孤独ではない。選手と対話し、情報を深める。大塚三塁ベースコーチとも、綿密にすり合わせる。見事な甲斐キャノン撃破を「あそこは本当に、全てが集約されました」と振り返る。「ミーティング、情報共有、練習…その中での最善策があの場面で出ました。そして、和田の足が勝ったんです」。緊迫の10分47秒を経ての成功は、十分な準備があってこそ。伊志嶺コーチにも忘れられない“初盗塁”になった。

幾多の企業秘密を駆使し、約27メートル先の塁を目指す。「企業秘密? 何個とも言えないですが…でも、盗塁はやっぱり準備が大切です」と断言する。「準備、情報がないと思い切ってスタートできない。塁に立ったら、思い切ってスタートを切るだけですから」。

最後は人と人の勝負。ここ一番で背中を押せる存在になりたい、という。和田にも時に「足で勝て」と奮い立たせる。15盗塁は「何より、選手が一番頑張っている」と感謝する。成功率も7割8分9厘で、昨季より約1割増した。脚力×情報×組織力。相乗効果で、ホームベースへの距離が縮まる。【金子真仁】

○…俊足和田は今季ここまでリーグ3位タイの4盗塁をマーク。伊志嶺コーチが「場数や経験がすごい」と驚く荻野が7盗塁でリーグ1位、12球団1位の座にいる。19年は75盗塁、18年は124盗塁。ともに成功率は6割8分台だった。87年の年間152盗塁以降、シーズン盗塁数が総試合数を超えたことはない。

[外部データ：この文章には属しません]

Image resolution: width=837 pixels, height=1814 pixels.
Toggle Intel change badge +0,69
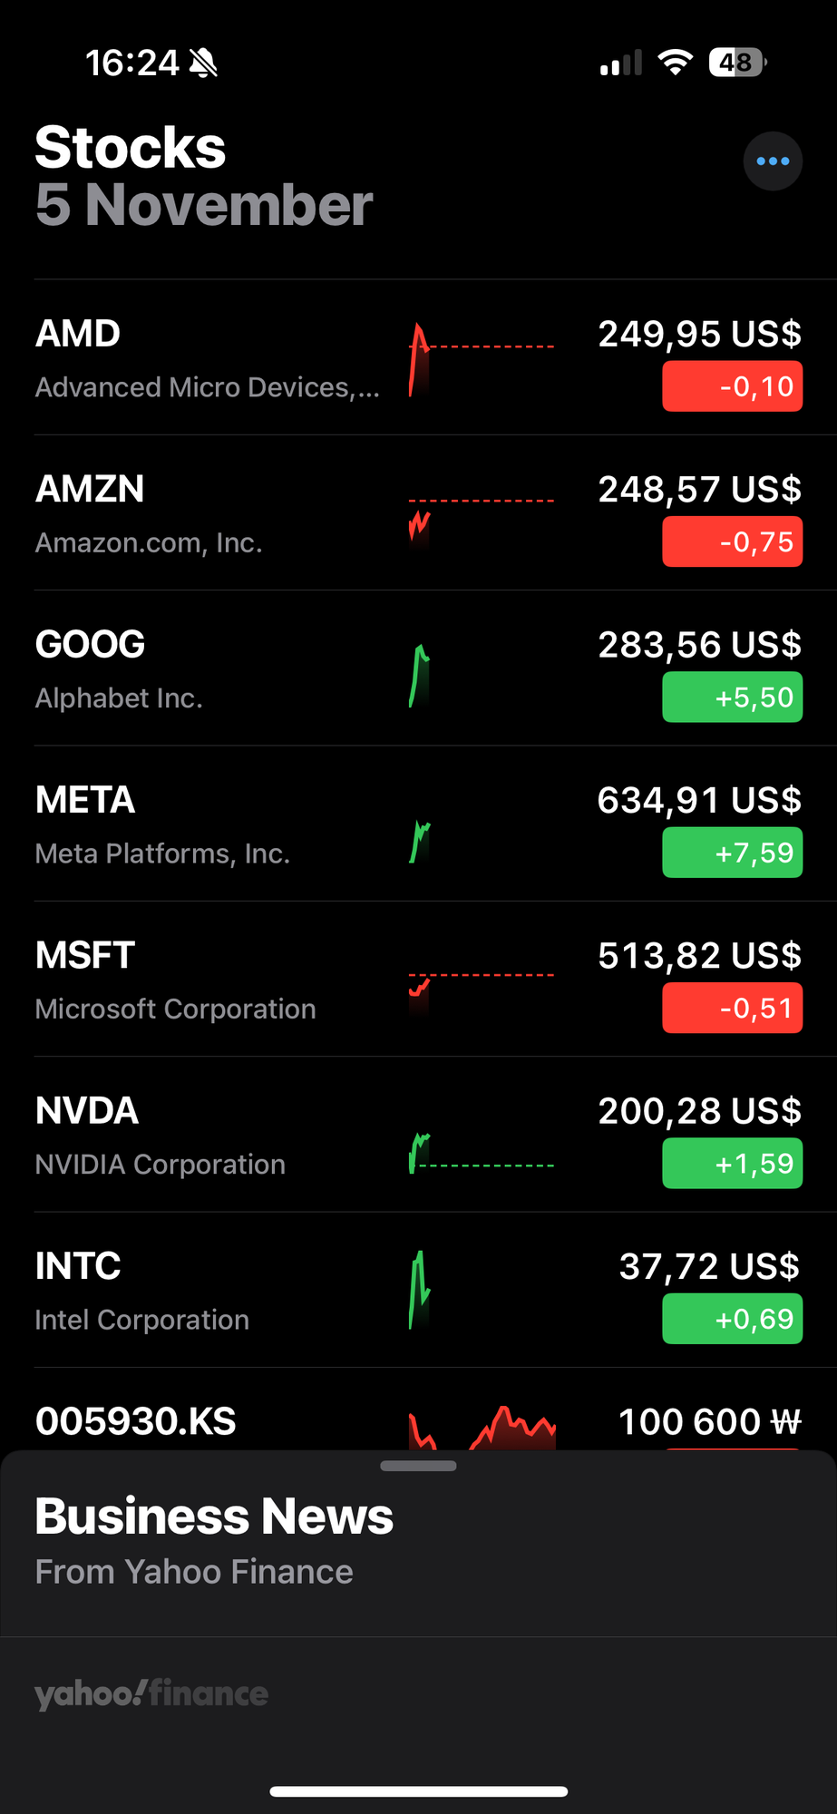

▽ロッテ井口監督(開幕戦含め、和田らの盗塁について)「今年は最後に足で追いつける力がある。負けている展開で足で追いつける。普段は基本的にはバントになっちゃうんですけど、そこをバントじゃなくてしっかりと走れてつなげる。攻撃的にできている」

▽ロッテ井口監督(楽天6連戦で、和田の代走起用のタイミングが1度もなく1勝5敗)「そういうチャンスも少なかったし、少ないチャンスも生かし切れなかったので、こういう結果になってしまった」

▽ロッテ和田 開幕戦は、初出場が大事な場面で、めちゃくちゃ緊張しました。限られた緊迫する場面で、盗塁を決めることや生還することが大事だと思っています。盗塁での課題はスタートです。中間走は自信があります。